Capítulo 457 - Noite Agitada.
A noite era um manto escuro, costurado pelas estrelas e pelas ondas que lambiam as praias. O Wyvern, com asas de sombra, desceu em silêncio, suas garras afundando na areia como raízes famintas.
E dele, como um fantasma do passado, emergiu Linald, um dos nobres de Runyra. O mesmo Linald que Colin havia humilhado meses atrás, quando a espada do rei mestiço lhe arrancou a mão.
A cicatriz daquele encontro ainda ardia em sua carne.
Os soldados, em suas armaduras prateadas, avançaram. Eram altos, seus elmos escondendo cabelos avermelhados e orelhas pontudas.
— Quem é você? — perguntou um dos guardas, a voz firme como aço.
Linald ergueu o que restava de sua mão, os olhos inquietos.
— Linald. — O nome saiu como uma prece. — Escrevi para o rei da Ilha das Brumas Eternas dias atrás.

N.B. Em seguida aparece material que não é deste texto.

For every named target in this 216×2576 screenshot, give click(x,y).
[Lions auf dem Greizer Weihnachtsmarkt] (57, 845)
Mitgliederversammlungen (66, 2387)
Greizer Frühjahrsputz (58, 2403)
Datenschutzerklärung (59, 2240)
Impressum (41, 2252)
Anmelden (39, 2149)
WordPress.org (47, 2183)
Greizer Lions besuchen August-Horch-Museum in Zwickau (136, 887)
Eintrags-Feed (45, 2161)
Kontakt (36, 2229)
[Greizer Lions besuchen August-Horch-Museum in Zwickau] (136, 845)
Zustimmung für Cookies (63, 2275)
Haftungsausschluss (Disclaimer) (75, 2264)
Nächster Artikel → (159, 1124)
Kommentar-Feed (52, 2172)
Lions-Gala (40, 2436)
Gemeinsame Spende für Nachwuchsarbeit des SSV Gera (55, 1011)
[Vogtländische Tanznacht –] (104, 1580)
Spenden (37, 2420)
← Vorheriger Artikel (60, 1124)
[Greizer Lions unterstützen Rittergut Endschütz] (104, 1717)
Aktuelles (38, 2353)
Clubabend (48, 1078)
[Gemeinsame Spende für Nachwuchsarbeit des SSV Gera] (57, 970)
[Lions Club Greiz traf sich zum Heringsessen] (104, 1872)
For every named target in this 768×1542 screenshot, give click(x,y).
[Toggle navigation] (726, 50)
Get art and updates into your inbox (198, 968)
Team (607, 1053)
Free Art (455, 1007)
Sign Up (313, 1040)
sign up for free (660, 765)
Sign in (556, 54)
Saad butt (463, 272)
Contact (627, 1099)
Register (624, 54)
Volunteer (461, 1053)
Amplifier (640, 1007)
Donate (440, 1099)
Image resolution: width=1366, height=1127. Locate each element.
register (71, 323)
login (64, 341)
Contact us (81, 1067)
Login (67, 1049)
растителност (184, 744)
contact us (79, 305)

Ele me respondeu, disse para que esperasse por seus guardas nas praias.
Os guardas trocaram olhares, e o Wyvern, paciente como uma estátua, observava. Outros guardas se aproximaram, prometendo vigiar a criatura alada.
— Siga-nos. — A ordem foi dada, e Linald deu de ombros, o medo entrelaçado ao dever e a vontade de se vingar.

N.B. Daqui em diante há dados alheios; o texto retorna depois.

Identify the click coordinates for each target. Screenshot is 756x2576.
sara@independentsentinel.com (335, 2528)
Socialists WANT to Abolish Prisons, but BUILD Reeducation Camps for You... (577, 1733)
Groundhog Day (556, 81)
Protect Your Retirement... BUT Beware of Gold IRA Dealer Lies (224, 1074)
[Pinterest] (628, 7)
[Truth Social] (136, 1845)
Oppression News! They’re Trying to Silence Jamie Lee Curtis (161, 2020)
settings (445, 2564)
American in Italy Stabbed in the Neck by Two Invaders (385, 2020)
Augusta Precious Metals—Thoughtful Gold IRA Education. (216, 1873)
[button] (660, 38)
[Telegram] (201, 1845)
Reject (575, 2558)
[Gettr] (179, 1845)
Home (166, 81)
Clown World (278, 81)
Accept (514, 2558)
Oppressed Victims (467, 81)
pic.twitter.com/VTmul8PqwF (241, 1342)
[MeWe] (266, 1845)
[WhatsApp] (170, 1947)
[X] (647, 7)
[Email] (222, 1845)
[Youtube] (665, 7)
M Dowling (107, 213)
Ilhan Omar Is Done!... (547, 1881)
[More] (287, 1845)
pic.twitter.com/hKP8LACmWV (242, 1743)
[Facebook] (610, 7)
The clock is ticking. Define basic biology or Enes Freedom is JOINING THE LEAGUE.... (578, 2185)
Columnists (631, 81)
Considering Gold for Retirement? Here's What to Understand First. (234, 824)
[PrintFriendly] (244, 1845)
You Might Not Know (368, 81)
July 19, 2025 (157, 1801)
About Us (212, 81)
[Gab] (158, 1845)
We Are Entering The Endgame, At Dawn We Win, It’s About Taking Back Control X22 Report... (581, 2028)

Eles deixaram as praias, subindo um morro gramado. Lá, outros guardas montavam enormes leões-dentes-de-sabre, feras majestosas e letais.
As vilas ainda adormeciam, as casas belas e torres altas parecem saídas de contos de fadas. E os habitantes, aos poucos, despertavam. Elfos, em sua maioria, cabelos alaranjados como brasa, olhos azuis como o oceano, orelhas pontudas como folhas de hera.

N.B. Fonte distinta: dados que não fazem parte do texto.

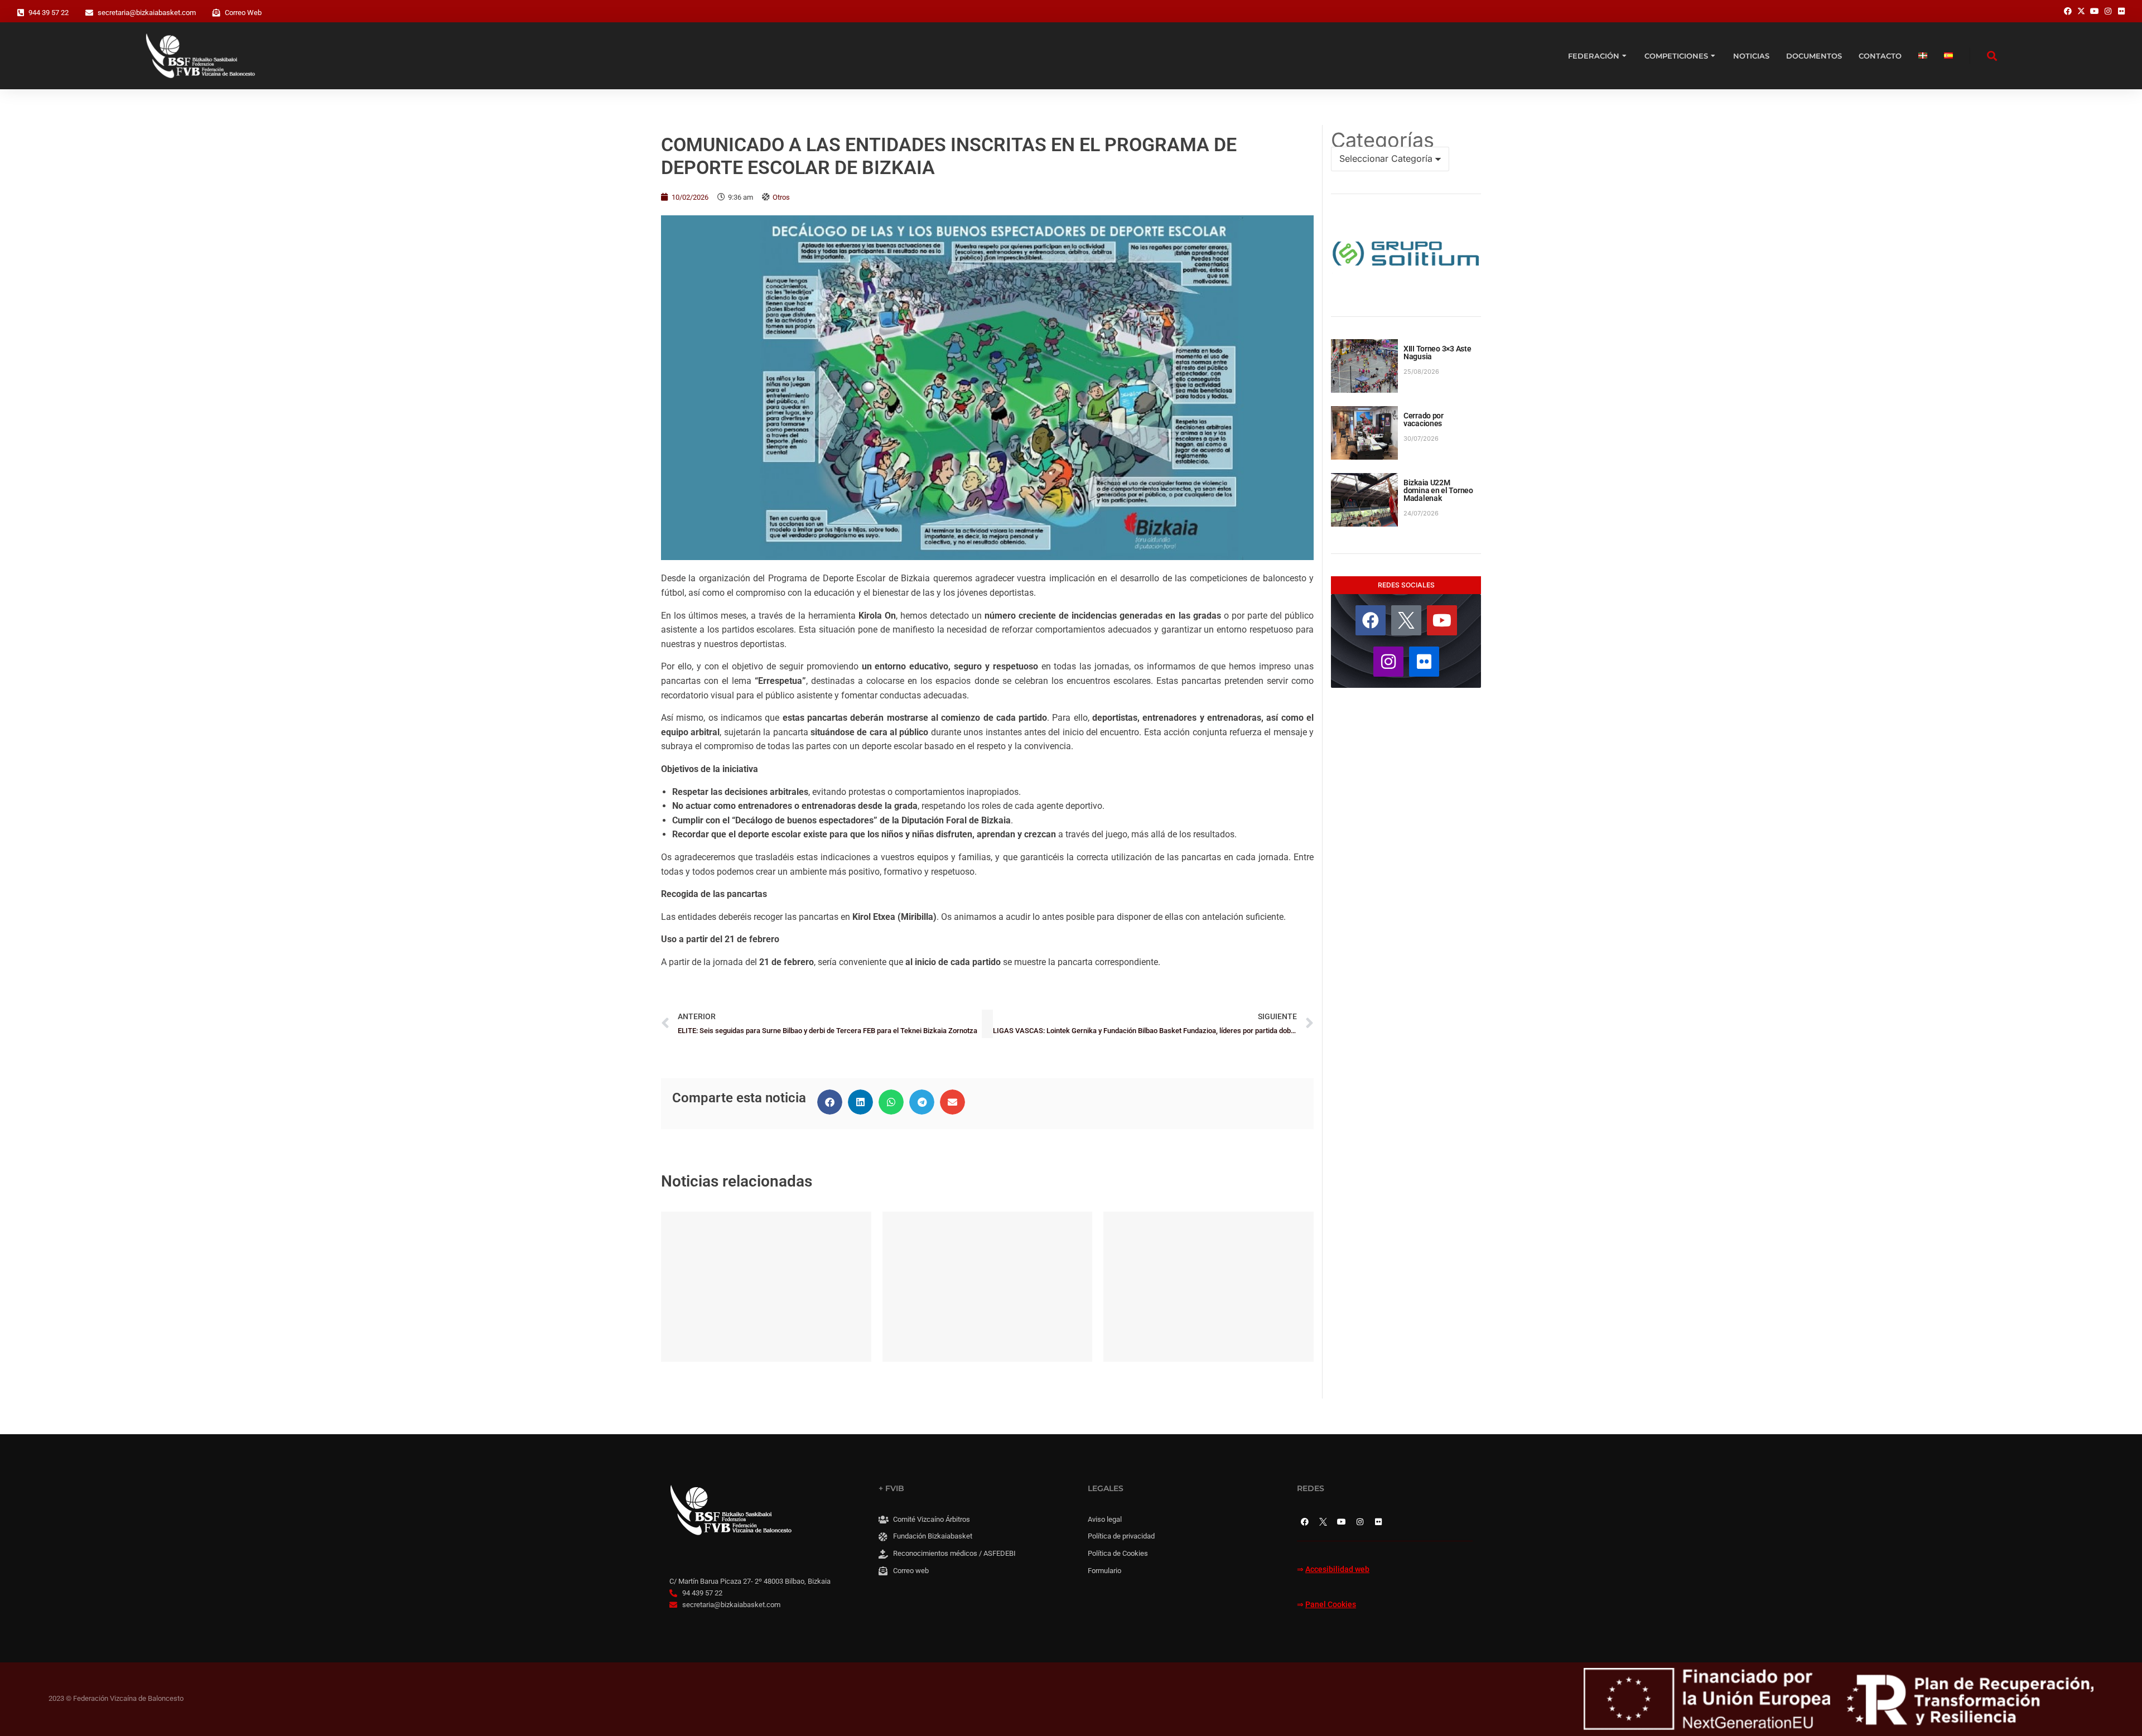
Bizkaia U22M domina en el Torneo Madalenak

Os olhares se fixaram em Linald. Afinal, não era comum, humanos desembarcarem na ilha das brumas.
A noite, como um manto de veludo, envolvia Linald enquanto ele cavalgava o leão-dente-de-sabre. Majestosa e silenciosa, a criatura seguia os passos do mensageiro, suas patas afundando na grama orvalhada.
A residência à frente era um casarão grande e ornado, suas paredes de pedra negra.
Os guardas, altos e imponentes em suas armaduras prateadas, indicaram que Linald deveria adentrar. E lá estava o senhor daquela região, sentado à mesa como um rei de contos de fadas.
Seus cabelos ruivos eram como brasas, e suas orelhas pontudas denunciavam sua linhagem élfica. Trajava linho fino, mas seus dedos eram adornados com anéis e colares, joias que brilhavam como estrelas do plano astral.
— Sente-se. — A voz do senhor era grave e arranhada. Linald obedeceu, a curiosidade dançando em seus olhos.
Ele tentou explicar, gaguejando, que estava ali para ver o rei. Mas o senhorio o silenciou, erguendo a mão cheia de anéis.
— Sei por que veio, senhor Linald. — O sorriso do homem era tão assustador quanto enigmático. — A carta que escreveu nunca chegou até o rei. Sou Fubrintor, o senhor da maré e 13° filho do rei.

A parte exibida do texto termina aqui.